To recap: Hedgebrook is a writers’ residency on Whidbey Island, Washington, and five writers are chosen at a time to live in their separate little cottages in the woods to do intensive work on a book. Orangette wrote about it here, which I refer to occasionally to get a sense of what life might be like for me there. There is no wireless. There is one computer in the office, and we will be allowed to check email and do brief research. They strongly discourage cell phone usage.

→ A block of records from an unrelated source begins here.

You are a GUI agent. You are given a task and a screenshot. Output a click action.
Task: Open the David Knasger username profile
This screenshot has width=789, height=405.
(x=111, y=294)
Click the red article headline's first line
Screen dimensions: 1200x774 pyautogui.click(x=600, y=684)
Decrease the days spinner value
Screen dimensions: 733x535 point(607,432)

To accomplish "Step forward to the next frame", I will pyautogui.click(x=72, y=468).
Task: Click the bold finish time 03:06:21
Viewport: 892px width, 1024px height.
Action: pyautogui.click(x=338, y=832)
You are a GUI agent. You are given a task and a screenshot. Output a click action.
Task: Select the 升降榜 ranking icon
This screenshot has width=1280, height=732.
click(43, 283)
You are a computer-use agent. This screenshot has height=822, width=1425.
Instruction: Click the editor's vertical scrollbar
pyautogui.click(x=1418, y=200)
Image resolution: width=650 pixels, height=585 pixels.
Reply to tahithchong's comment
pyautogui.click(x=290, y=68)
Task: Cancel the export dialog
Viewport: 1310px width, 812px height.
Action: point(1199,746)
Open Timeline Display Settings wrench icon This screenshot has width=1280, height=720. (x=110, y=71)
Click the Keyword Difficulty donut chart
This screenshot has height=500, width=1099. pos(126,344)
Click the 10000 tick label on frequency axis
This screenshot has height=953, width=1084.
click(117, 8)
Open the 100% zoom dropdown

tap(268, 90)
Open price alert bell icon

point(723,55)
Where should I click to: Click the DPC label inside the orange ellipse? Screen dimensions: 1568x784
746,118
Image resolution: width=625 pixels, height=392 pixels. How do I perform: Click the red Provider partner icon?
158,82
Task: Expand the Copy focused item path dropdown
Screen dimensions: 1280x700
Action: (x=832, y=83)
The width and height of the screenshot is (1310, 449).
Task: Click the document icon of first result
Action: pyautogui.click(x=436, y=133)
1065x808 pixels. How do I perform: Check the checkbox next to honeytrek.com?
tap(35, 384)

And so I’ve been preparing, though I’m not quite packed. Mentally, I’m preparing. I’m entering the zone of work again, in which I begin to interpret everything as something to make note of, in which I create a stockpile of books to reference and mark up. I have the title of the book, code-named TCS; I have what I think may be the basic structure of the book. I have a box full of notecards, collected over the past few months, that will help me figure out the rest.

In the meantime, I’ll be off the grid. I won’t be on Twitter. I won’t be on Instagram or Facebook or Pinterest. I won’t be answering email — setting up a vacation autoresponder is one of the final things that I need to do today. I will likely be answering phone calls at times, for those of you who have my number.


What of this space, in the meantime.

One of the final things that I’ve been putting together this week is a series called Off We Go: Entrepreneurs & Mental Illness.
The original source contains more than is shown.